▸ Activity: Lines holding the word "agent" in the material below: count them and write the number alone.

*** Data for the task ***

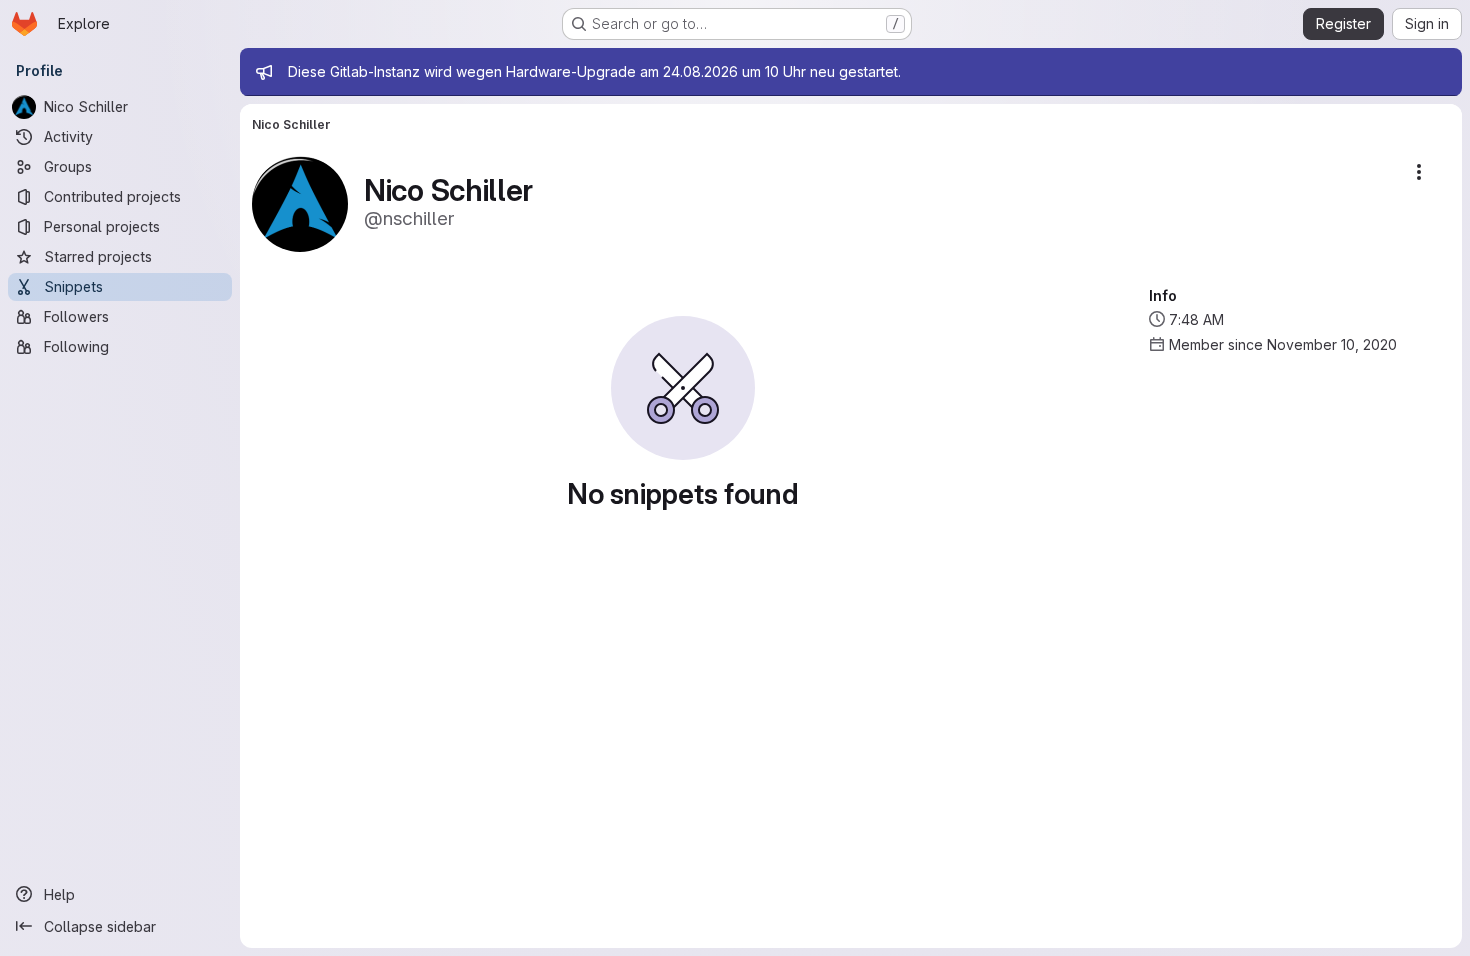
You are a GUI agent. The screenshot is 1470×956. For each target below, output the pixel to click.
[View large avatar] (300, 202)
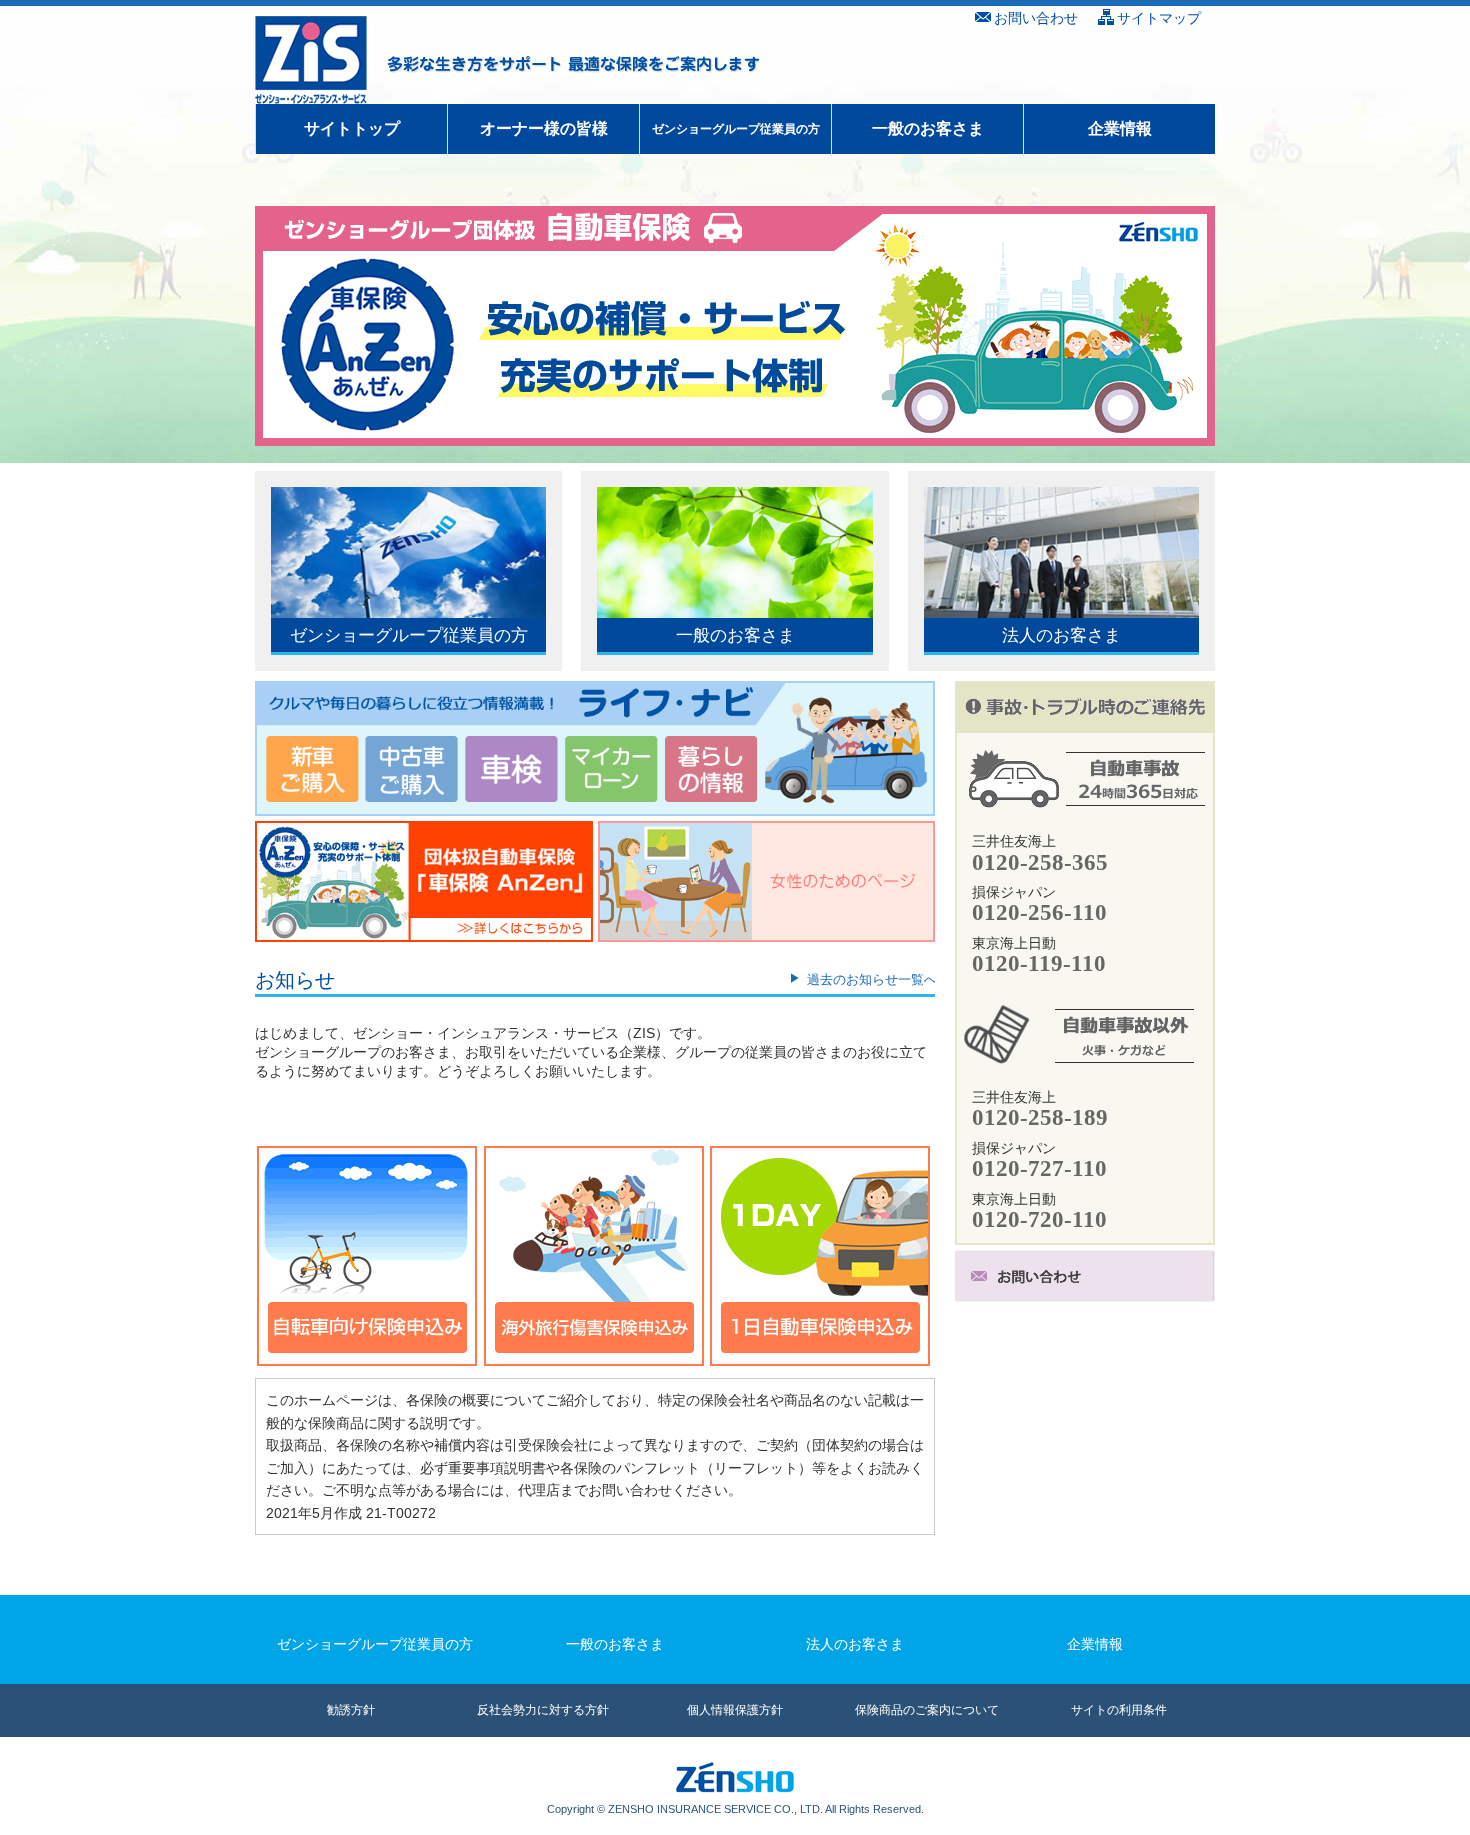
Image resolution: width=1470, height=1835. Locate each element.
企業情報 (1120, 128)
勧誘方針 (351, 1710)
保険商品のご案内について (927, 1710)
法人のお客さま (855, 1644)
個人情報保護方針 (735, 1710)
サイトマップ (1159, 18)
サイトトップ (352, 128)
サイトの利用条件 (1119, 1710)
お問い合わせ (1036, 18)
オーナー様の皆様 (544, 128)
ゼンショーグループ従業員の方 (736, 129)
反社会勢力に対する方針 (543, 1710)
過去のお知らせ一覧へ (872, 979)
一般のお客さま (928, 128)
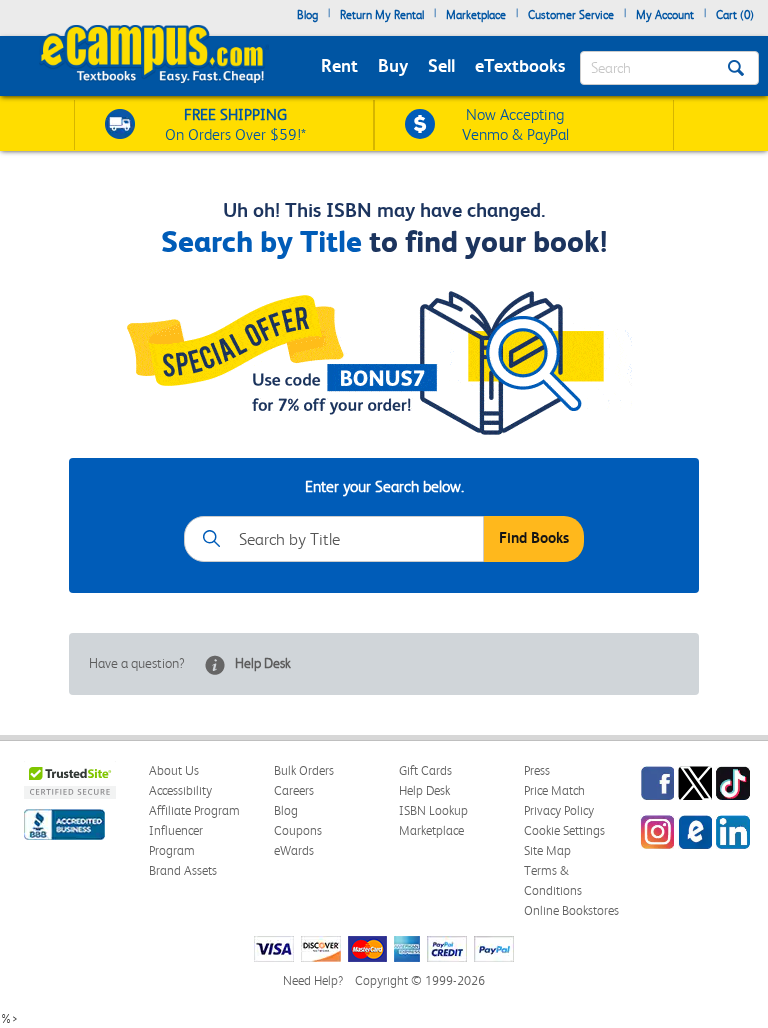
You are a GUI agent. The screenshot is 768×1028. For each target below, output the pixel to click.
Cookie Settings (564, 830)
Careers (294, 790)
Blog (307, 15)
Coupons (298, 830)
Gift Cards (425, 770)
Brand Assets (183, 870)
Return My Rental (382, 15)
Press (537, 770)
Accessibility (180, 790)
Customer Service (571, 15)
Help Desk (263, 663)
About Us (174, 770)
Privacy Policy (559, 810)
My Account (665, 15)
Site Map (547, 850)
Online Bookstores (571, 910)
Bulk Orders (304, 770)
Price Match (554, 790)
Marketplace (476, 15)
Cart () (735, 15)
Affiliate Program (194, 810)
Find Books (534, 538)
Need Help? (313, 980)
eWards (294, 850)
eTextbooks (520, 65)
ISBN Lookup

***

▸ Exercise result: 2